La dynastie Raffarin à Niort, avec Geneviève Gaillard sa fille, Abelin à Châtellerault, et Bouloux à Montmorillon (Vienne), ou encore Sophie Tapie, dont le père est bien connu de Lagarde -entre autres.
Isabelle Barnier, et deux générations de Nizri, sont conseillers techniques.
Rappelons que la loi française oblige les entreprises à procéder en cas de postes à pourvoir, à un appel à candidature … mais pas les ministres ?
Parano du pouvoir : s’entourer des siens
Ce que Pierre Bourdieu nomme le « capital symbolique » est un trésor et une clé jalousement gardée par et pour les élites. En effet, vous ne pouvez trahir car vous risqueriez de casser le système qui vous a fait et vous permet de vivre et croître.
Que ce soit de clan, de caste ou de famille, ce système fonctionne à plein.
La lutte pour le pouvoir est telle, les trahisons et alliances obscures si nombreuses, qu’il faut nommer autour de soi des gens redevables de tout, et dignes de confiance absolue.
Dès 2007 par exemple, Jack Lang, nomme son épouse à des postes clés partout où il est nommé, parfois même sans se préoccuper à lui trouver de légitimité voire de nom de poste de fonction.
Jean Marie Bockel, lui a embauché sa cousine comme attachée de presse.

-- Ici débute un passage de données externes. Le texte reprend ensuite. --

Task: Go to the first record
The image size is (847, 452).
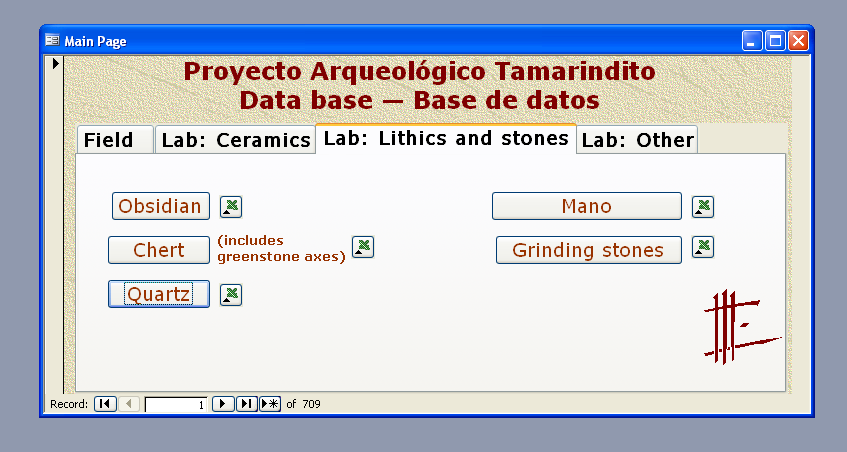Action: (x=105, y=404)
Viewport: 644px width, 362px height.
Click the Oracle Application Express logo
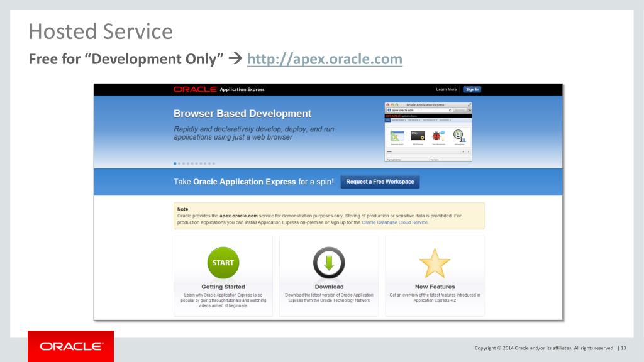[219, 89]
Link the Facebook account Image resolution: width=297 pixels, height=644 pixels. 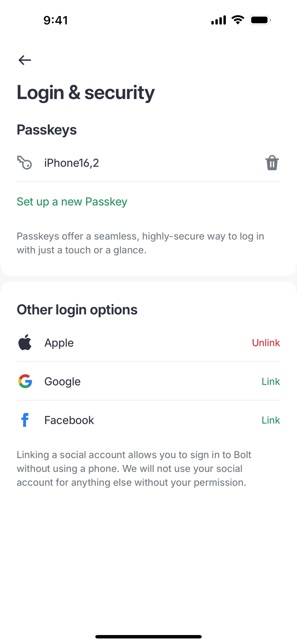coord(271,420)
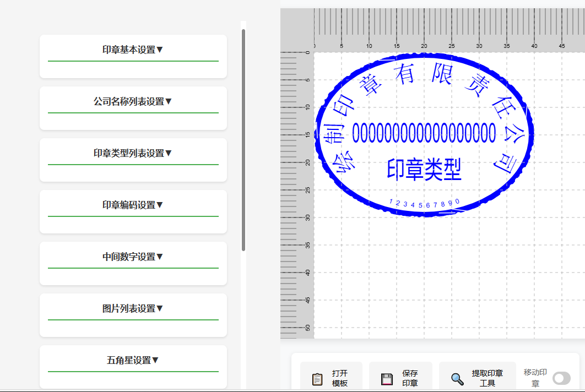Open the 图片列表设置 section
Screen dimensions: 585x392
[x=133, y=308]
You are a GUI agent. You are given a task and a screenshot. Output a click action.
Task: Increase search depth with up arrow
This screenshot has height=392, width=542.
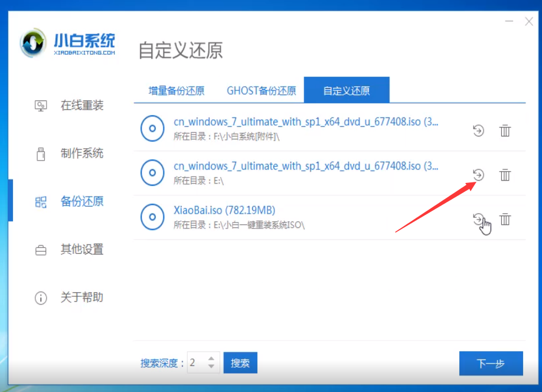pos(211,358)
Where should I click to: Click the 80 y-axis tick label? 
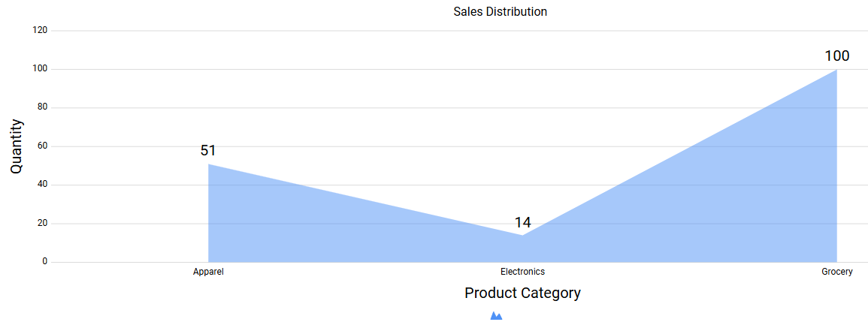pyautogui.click(x=42, y=107)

Basée sur un trépied confiance-loyauté-compétence, toute nomination y trouve sa justification, assortie souvent d’un « tout le monde le fait !! » étonné.
Cela même si souvent le support de compétence est injustifiable. Exemple : à quoi peut servir une juriste (Isabelle Barnier épouse de l’ancien ministre de l’agriculture Barnier) spécialiste du droit de la propriété littéraire aux côtés de Bachelot officiant à la santé ?
Au sénat ou l’Assemblée, il est techniquement impossible de dénombrer les emplois familiaux ou de réseau, ou encore embauches croisées (j’embauche ta femme et toi ma cousine…) à moins d’avoir une armée d’enquêteurs, tant les cas sont nombreux. De toute façon les élus n’ont aucune obligation de fournir la liste des personnes qu’ils rémunèrent avec pourtant des fonds publics, et ils refusent même qu’elle soit rendue publique, à droite comme à gauche.
Le problème est que ce système « familial et de réseau » a bloqué pendant des decennies l’arrivée de personnes talentueuses en ne laissant les postes qu’à des cooptés par la caste.
Même Jean Marie le Pen avoue que « les enfants de ceux qui occupent un poste ou une fonction ont plus de chance de suivre cette voie … on sait qu’on pourra se présenter député, puis devenir ministre, c’est presque automatique. » ; la succession de sa fille à son propre poste ne le dément pas.
Absoulment personne, dans tous ceux intérrogés par les auteurs, n’a osé condamner un système qui pousse par son opacité à de graves dérives, mais tou(te)s ont juré ne pas en profiter personnellement.
L’utilisation d’arguments tels qu’un fils de boulanger devient boulanger, qu’une fille de dentiste devient dentiste, est fallacieuse, car ceux-là ne sont pas subventionnées par de l’argent public, issu de nos impôts.
Lire à ce sujet l’ouvrage de Frederic Teulon « La France aux mains des fils de et filles de ».
Voilà où nous en sommes, le pouvoir confisqué par une caste de nespotes, qui repose plus sur de complexes réseaux d’alliances amicales, familiales, d’intérêts, de classe, à son propre service et non au service supérieur de la nation, utilisé comme un outil de réalisation, d’auto-reproduction de l’élite et d’enrichissements personnels plus que dans l’objectif d’un projet de société, faisant passer d’abord soi et les siens au sens clanique du terme plutôt que l’intérêt de l’Etat dont l’élu s’est vu confier pourtant les responsabilités dans cet objectif suprême : le bien des homme et femmes qui peuplent la nation.
Source :
Valentine Lopez et Géraldine Woessner : « les chambres du Pouvoir » (éditions du Moment).